Radio News: English pirate radio stations see end on horizon
Jun 22, 2015 10:37 pm
Louise Callaghan in Europe Newsweek reports about the state of pirate radio in Britian. He claims there are about 100 stations in the UK, with declining numbers across Europe except in the Eastern Netherlands. He also writes that internet radio and other digital avenues have distracted would-be pirates from the airwaves, causing the decline in numbers. Now England is on the verge of abandoning the current FM frequencies in a digital transition that would likely kill off most pirate radio. Ofcom, the UK's version of the U.S. Federal Communications Commission, reported in 2014 that 48 percent of radio listeners had a digital radio in their household, so that change will come soon.

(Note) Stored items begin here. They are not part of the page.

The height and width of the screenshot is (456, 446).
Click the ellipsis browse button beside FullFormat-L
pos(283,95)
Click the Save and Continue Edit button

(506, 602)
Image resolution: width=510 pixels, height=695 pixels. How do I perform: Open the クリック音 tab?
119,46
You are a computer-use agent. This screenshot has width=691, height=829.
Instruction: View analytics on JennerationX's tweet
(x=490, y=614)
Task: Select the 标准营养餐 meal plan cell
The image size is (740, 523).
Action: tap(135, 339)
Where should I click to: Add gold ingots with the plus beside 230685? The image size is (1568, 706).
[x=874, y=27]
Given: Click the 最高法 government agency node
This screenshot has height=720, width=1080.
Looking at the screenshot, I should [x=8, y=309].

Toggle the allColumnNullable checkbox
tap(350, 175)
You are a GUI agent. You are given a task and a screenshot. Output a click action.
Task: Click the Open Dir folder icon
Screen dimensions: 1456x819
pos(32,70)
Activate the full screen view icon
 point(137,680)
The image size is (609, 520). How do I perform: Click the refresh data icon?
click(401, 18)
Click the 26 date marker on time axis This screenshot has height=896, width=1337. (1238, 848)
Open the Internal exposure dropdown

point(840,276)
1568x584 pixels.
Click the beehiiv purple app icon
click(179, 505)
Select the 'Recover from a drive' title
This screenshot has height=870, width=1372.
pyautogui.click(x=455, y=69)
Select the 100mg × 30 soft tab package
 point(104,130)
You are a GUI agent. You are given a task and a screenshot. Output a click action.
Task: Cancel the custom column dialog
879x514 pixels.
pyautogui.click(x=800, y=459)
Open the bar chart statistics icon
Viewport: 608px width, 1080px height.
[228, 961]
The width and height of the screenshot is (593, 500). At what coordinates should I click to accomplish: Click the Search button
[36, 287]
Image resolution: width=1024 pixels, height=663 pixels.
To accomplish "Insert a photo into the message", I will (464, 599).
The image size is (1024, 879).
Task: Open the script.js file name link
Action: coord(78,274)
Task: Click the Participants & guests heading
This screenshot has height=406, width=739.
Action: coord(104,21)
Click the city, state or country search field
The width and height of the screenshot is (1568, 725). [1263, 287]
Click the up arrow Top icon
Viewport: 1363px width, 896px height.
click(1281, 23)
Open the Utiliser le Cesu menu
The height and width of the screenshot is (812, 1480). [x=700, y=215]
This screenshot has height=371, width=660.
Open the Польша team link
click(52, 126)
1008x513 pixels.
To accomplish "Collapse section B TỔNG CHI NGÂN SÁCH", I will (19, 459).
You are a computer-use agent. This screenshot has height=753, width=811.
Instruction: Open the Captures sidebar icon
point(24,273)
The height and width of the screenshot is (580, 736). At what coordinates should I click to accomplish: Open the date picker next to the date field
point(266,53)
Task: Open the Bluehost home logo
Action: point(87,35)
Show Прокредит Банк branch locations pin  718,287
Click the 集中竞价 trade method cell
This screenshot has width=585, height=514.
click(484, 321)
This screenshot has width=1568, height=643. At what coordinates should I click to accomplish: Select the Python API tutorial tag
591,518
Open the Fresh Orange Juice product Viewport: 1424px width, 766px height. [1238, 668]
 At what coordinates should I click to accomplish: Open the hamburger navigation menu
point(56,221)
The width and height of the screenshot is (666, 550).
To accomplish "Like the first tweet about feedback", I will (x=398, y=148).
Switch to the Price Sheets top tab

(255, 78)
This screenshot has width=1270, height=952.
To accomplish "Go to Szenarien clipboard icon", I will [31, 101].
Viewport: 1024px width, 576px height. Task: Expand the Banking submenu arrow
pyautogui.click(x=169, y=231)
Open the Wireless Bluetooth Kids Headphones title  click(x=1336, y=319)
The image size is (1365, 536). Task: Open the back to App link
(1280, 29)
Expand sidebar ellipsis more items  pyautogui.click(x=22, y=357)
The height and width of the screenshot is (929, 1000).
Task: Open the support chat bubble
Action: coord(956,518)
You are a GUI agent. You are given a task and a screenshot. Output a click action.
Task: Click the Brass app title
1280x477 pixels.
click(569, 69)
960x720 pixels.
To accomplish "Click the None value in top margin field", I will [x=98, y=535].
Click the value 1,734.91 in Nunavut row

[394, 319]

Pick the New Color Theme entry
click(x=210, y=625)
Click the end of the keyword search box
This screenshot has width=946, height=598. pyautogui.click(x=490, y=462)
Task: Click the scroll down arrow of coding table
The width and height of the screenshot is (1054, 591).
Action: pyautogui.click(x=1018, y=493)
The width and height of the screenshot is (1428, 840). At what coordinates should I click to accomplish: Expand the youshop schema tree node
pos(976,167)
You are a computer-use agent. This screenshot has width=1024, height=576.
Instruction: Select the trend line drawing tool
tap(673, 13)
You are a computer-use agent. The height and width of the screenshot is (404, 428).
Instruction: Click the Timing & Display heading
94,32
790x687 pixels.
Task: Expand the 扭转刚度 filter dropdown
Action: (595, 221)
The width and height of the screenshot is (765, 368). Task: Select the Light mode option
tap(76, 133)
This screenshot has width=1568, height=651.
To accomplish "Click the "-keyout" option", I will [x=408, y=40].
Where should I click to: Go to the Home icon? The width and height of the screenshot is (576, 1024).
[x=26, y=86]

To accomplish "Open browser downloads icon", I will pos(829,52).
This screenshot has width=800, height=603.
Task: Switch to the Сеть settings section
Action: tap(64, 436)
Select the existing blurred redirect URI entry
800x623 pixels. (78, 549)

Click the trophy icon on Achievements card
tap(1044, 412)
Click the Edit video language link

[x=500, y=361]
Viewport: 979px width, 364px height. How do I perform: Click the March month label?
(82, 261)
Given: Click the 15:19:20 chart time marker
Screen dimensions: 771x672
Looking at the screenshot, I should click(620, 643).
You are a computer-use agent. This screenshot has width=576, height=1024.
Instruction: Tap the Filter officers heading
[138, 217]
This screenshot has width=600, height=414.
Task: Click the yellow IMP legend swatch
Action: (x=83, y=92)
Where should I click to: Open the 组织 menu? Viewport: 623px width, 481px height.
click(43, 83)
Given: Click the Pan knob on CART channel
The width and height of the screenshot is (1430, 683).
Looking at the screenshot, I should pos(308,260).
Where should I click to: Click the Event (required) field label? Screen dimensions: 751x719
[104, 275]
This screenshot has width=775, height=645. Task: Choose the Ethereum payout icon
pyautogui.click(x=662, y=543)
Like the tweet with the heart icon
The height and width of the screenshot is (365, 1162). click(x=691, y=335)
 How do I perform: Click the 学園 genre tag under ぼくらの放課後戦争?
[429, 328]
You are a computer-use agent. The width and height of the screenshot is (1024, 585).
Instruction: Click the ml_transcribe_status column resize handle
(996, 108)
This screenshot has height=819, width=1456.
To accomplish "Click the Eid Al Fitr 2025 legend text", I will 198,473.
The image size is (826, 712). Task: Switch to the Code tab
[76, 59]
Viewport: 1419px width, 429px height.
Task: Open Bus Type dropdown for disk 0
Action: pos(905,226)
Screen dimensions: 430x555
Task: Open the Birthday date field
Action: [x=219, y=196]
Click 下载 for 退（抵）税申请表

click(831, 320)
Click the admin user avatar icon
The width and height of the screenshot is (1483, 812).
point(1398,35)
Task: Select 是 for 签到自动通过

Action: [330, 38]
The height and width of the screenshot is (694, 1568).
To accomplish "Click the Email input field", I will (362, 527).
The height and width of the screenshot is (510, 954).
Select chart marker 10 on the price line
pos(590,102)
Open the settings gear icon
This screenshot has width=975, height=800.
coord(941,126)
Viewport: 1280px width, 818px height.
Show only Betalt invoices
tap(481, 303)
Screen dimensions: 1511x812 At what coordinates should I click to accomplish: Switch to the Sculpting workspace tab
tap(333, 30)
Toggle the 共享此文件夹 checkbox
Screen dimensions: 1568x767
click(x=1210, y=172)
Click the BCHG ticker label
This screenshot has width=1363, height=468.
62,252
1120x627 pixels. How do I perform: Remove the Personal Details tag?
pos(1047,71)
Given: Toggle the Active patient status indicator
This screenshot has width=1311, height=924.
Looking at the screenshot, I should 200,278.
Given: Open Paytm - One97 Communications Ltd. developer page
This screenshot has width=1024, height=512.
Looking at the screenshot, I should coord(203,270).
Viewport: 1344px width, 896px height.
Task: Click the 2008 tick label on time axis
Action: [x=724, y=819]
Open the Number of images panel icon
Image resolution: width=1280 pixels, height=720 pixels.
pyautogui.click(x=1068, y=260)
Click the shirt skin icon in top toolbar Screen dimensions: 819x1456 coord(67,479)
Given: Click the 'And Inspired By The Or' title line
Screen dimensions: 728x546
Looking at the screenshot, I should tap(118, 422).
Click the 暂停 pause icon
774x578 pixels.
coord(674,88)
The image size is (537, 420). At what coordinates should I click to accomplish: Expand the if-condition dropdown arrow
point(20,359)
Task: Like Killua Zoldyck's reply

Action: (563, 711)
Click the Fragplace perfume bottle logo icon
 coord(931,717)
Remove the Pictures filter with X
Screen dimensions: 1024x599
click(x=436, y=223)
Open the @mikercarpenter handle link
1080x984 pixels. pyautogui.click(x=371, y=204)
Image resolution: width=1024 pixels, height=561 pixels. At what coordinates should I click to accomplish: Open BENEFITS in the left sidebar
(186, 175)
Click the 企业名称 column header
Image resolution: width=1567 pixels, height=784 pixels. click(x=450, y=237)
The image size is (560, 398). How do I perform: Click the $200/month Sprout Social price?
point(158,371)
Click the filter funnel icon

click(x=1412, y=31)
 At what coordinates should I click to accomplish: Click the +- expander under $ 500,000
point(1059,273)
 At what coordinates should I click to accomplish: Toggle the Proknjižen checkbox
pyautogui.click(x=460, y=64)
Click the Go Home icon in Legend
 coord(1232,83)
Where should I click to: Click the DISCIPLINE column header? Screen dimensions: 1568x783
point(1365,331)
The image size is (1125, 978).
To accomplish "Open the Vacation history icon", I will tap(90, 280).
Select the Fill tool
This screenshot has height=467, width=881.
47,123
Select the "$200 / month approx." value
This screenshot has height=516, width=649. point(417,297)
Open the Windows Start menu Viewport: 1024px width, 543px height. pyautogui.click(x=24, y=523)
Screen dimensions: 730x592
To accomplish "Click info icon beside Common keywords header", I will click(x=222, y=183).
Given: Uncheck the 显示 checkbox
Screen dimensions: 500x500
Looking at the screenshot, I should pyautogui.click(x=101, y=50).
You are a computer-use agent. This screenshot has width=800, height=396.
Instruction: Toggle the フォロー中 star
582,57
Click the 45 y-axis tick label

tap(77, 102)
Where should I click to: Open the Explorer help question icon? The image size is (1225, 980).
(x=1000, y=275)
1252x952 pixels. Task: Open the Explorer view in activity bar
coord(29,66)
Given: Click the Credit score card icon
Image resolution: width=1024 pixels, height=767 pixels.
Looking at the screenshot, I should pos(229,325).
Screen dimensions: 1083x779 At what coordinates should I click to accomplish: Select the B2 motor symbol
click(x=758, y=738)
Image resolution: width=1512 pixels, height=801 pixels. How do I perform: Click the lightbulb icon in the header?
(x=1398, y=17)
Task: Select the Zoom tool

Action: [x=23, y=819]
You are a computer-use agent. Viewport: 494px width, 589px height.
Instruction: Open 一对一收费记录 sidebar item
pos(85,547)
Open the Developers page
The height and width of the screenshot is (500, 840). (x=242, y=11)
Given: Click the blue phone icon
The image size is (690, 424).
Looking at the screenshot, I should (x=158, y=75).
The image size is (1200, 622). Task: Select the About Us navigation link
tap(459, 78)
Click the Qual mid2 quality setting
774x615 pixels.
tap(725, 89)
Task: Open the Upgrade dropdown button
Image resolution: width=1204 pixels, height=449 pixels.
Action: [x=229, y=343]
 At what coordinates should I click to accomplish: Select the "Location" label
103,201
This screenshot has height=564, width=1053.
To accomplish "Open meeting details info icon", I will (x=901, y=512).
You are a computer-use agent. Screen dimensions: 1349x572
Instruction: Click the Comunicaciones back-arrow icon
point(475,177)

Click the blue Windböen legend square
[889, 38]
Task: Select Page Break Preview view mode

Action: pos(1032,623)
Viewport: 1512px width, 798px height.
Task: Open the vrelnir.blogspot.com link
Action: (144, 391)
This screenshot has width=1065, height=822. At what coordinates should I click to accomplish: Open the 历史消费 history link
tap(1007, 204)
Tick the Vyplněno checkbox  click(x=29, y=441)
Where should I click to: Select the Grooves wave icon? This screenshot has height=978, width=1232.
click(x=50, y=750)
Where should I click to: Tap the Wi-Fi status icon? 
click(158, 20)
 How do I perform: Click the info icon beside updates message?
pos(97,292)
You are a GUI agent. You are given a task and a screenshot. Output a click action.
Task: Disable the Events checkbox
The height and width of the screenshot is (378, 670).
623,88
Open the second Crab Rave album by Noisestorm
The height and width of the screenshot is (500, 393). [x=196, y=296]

Ministers earlier have said the tipping point of at least 50 percent digital radio penetration in England was necessary before converting to all digital broadcasting. In 2014 Ofcom, "conducted 154 operations against 69 pirate stations. It also responded to 318 complaints about pirate radio, of which 100 were from licensed stakeholders, such as legitimate stations, in London. In 48 cases, they claim, the signal from pirate stations interfered with critical services such as ambulances and fire engines. The fervent illegal radio activity around the council estates of east London, Ofcom says, came close to shutting down City airport last year," according to the story. Ahhh, just like with the FCC in the U.S., the hue and cry about pirate radio is that using FM frequencies -- the same ones used by legal stations -- would bring down airplanes. "Alfie," an unemployed pirate running Rage FM says his station does not effect emergency services. "It's just not true.... I can confidently say we've never interfered with anyone. Our rig has been tested by a qualified BBC engineer. Emergency services are on a digital frequency. Ofcom just say that we interfere because they don't want anyone on the airwaves unless they've approved them and can make money off them." Read the full story in Europe Newsweek.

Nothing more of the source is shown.